Casting has been announced for the first major revival of The Permanent Way, which first had an award-winning run in York and then at the National Theatre in 2003.
David Hare’s award-winning play roars to life in a provocative new site-specific staging performed in The Vaults, London’s alternative subterranean venue beneath Waterloo Station, running from Friday 13 September – Sunday 17 November.
Revelatory, witty, and moving, The Permanent Way is an astonishing interrogation of the chaos arising from the botched privatisation of Britain’s railways. Told through the first-hand accounts of those involved at every level, from passengers to Civil Service mandarins, this extraordinary verbatim piece asks challenging questions of responsibility and governmental mismanagement. Have we learned anything from recent history?
“As a major new government report into the current state of the nation’s railways is being prepared to be released in the autumn, and with the Rail Review chair Keith Williams comments that the UK railway needs “revolution, not evolution” we feel this play is more timely than ever, commented director Alexander Lass.

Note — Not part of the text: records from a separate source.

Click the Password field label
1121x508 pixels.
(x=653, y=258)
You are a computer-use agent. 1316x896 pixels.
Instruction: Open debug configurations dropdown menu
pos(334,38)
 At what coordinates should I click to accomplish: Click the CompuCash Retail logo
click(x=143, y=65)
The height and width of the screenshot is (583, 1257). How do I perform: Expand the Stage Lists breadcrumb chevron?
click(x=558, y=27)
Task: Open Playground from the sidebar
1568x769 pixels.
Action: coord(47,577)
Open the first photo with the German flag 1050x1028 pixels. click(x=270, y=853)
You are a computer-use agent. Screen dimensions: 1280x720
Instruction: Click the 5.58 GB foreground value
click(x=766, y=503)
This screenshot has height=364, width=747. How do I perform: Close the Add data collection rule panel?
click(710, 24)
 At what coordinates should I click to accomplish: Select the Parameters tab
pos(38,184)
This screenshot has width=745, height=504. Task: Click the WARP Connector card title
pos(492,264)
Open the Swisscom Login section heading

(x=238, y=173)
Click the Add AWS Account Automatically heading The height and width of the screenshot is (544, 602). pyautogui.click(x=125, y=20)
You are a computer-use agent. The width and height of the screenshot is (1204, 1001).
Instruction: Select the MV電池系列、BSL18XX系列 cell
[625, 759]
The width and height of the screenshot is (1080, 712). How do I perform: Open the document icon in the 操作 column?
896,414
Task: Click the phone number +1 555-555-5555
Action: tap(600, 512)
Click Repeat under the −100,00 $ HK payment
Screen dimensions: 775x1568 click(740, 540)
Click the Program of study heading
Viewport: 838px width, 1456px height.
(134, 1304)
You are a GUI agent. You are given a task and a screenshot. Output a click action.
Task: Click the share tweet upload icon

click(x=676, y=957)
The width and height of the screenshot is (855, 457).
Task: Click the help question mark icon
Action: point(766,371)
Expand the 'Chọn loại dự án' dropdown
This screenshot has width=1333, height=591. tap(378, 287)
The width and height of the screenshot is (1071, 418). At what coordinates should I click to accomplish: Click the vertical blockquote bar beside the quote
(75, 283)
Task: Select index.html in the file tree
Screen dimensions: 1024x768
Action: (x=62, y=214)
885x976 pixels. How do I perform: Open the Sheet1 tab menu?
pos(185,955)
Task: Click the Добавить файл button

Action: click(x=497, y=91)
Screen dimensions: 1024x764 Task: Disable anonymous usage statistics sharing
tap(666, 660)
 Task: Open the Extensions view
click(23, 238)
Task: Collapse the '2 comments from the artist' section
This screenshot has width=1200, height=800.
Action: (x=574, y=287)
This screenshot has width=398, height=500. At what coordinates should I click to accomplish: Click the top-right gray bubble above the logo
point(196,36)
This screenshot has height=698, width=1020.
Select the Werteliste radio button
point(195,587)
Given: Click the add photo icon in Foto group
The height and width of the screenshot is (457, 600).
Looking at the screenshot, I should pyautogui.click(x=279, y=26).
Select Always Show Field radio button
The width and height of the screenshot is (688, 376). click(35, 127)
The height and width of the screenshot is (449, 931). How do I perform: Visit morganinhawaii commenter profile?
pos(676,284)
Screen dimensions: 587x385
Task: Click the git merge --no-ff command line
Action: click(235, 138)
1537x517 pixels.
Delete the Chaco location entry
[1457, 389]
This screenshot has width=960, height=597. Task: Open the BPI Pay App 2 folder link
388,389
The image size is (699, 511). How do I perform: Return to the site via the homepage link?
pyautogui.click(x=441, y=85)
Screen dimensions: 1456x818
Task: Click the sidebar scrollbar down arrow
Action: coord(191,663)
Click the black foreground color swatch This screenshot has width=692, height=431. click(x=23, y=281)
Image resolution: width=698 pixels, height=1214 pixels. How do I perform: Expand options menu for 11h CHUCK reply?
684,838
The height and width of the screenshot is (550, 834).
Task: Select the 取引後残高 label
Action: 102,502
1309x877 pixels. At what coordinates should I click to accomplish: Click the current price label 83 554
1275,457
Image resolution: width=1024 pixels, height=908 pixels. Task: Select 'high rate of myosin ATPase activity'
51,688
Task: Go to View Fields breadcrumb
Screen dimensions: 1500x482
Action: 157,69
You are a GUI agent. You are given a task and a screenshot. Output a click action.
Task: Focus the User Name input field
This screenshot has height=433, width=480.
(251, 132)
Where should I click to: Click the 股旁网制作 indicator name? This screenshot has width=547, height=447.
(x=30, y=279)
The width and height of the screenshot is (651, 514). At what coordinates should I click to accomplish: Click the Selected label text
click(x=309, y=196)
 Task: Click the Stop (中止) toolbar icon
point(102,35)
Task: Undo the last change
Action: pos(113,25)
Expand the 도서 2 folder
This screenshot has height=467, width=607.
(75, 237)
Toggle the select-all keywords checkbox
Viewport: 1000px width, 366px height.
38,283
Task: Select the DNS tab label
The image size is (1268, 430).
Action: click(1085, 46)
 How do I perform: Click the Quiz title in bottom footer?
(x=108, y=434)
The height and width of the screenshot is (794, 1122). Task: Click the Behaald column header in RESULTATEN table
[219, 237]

David Hare said, “I had hoped my 2003 play would become outdated. But the latest Independent review in 2019 proves the truth of what the play argued over 15 years ago: that the state of the railways is a whacking great distressing metaphor for just how badly the British were governed, and how even more hopelessly badly they’re governed today.”
Anna Acton, best known for roles in EastEnders and The Bill, will play “An Investment Banker/A Second Bereaved Mother”.
The cast also includes Jonathan Coote, Paul Dodds, Jacqui Dubois, Lucas Hare, Gabrielle Lloyd, Tej Obano, Sakuntala Ramanee and Jonathan Tafler.
“Why aren’t people angry? They were robbed. What belonged to them was taken from them by a bunch of bankers and incompetent politicians. What was theirs was given away. What was foredoomed to fail failed. And they weren’t angry.”
The original production of The Permanent Way was based on a series of verbatim interviews by Hare, and then directed by Max Stafford-Clark with Out of Joint. It premiered at the Theatre Royal, York on 13 November 2003 and toured – winning ‘Best Touring Production’ from the Theatrical Management Association. It opened at the National Theatre in January 2004, where it was such a huge critical and box office hit that it transferred from the Cottesloe to the Lyttelton.